Rod - Slightly off topic, but I m curious as to what your religious reasons for your support of the state of Israel are. I can certainly understand supporting Israel because it s a western democracy. But if you re not a dispensationalist, what sort of reasons are there to support Israel that are religious per se? Don t get me wrong, there are good reasons to support Israel, but Israel is a secular state, and I don t believe the Jews as a nation referred to in the Bible is a literal nation.
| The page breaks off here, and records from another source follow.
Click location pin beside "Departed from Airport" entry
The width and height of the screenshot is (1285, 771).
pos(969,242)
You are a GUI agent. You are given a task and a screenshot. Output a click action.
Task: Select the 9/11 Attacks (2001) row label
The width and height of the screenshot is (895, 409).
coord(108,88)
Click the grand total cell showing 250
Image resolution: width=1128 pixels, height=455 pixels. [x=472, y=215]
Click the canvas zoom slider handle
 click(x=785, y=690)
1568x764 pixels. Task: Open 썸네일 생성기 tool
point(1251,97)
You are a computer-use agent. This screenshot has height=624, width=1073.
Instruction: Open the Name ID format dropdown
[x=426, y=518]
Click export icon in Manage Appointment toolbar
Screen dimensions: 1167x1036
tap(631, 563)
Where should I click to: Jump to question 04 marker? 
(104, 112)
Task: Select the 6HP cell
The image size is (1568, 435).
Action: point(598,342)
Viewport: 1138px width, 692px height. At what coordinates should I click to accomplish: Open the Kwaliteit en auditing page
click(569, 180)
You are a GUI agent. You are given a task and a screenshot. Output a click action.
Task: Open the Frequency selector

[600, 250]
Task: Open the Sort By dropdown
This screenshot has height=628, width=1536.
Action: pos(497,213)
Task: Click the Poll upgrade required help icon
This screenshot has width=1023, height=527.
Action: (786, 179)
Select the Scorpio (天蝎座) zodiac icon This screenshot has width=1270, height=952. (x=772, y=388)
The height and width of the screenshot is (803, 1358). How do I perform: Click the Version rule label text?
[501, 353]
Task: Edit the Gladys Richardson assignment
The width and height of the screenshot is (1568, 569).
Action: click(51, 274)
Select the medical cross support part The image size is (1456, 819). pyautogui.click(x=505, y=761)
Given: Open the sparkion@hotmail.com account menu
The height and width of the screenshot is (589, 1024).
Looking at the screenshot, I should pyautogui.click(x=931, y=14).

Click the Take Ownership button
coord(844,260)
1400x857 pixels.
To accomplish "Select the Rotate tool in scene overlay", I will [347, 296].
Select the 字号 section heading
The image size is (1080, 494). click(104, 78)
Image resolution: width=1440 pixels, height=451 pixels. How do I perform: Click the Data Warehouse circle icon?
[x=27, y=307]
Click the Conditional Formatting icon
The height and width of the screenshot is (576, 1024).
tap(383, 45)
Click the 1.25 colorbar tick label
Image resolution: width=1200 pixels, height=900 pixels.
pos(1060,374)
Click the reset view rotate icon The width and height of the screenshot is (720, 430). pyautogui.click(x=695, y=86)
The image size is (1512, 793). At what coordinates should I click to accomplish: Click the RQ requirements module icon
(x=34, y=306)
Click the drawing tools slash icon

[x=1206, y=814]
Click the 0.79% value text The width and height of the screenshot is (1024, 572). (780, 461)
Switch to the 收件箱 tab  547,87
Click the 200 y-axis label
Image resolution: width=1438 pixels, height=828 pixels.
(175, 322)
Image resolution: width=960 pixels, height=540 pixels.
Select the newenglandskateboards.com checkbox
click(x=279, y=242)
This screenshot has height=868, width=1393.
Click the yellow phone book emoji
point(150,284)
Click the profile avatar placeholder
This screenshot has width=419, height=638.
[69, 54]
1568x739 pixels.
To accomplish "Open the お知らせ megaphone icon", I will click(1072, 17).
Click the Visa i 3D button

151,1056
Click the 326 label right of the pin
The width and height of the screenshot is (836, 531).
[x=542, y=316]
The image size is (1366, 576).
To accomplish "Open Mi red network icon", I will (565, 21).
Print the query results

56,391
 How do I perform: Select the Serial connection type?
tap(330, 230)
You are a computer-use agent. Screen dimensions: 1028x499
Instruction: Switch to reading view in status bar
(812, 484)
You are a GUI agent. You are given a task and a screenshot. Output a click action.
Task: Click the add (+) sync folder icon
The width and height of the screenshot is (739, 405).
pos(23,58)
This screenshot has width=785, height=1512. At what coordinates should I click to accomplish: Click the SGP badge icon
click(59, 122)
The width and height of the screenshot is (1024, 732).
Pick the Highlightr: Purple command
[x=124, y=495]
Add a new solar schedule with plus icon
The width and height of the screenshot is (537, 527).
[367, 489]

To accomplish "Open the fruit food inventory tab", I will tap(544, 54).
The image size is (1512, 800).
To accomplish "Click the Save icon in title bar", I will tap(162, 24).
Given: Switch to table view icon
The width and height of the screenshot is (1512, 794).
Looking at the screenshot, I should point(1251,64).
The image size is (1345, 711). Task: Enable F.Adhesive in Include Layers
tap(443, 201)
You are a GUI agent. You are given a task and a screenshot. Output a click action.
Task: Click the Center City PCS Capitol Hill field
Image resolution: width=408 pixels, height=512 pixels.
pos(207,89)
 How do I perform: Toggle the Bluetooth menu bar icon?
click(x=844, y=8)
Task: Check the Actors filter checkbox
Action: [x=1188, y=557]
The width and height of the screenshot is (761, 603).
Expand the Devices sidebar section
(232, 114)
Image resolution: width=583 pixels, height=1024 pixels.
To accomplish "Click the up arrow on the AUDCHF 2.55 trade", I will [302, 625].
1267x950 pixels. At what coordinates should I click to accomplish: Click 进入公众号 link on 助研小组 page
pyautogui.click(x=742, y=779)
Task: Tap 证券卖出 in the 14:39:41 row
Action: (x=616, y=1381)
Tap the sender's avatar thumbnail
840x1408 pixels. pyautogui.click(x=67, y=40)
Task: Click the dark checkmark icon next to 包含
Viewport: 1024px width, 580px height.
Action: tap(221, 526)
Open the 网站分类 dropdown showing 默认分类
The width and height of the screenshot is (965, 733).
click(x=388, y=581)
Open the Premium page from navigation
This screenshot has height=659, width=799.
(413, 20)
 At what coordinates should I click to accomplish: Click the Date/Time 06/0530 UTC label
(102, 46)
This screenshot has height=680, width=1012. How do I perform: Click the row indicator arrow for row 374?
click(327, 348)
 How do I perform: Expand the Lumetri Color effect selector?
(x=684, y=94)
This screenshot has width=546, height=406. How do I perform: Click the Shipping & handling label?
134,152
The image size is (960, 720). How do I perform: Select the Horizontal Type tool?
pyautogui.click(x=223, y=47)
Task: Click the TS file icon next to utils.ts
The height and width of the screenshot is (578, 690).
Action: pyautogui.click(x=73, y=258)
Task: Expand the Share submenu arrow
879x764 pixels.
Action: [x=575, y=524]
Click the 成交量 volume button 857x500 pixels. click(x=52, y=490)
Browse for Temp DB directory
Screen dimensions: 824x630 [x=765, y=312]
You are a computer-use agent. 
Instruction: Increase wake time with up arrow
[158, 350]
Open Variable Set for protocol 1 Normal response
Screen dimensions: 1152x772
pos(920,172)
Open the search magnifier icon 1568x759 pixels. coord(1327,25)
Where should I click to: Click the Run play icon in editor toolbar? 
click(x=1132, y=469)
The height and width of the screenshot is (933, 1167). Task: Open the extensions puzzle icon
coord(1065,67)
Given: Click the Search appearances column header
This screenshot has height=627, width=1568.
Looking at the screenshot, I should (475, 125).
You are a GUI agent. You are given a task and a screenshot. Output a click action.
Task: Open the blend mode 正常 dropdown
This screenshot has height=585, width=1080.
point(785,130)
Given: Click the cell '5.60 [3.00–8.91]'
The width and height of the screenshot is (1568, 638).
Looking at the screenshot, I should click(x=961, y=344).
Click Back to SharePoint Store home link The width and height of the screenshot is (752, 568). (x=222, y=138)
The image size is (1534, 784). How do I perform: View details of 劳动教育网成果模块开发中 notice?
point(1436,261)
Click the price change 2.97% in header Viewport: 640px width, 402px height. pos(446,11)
Sir I read your comments to get a different view than my own. I read the following article (see the link) and would value your comments on the last three paragraphs. They are telling to me by remembering who was president at the time of the American response these paragraphs speak about. Overall my opinion is that we should fight the jihadist over there and not here. Thanks for any consideration you give this post. http://www.opinionjournal.com/editorial/feature.html?id=110010080
'globalization (which means the universal export of Western culture)' Really? Says who? Isn't asking Hollywood not to sell our films overseas rather like asking Sony not to sell Handycams in the US? How does one extricate Sony (not to pick on them)from the US marketplace anyway without a huge loss in jobs, benefits, capital etc. to the economy? I don't like materialism any more than you, but I also fail to understand how to reverse it without causing catastrophic damage to the WORLD economy. Also: you don't hear much about the effects of 9/11 on anyone other than the US. But go check some statistics in the middle east, Thailand, Sri Lanka, etc. and you'll find a lot of hardship for families came out of those attacks in the form of tourist monies dried up, failure to refill manufacturing and factory orders, reduced air and cargo traffic, etc.
These Islamic nutjobs do not care about anyone other than themselves. Period. Other people be damned. They really don't even care too much about their own people, considering the way they treat each other.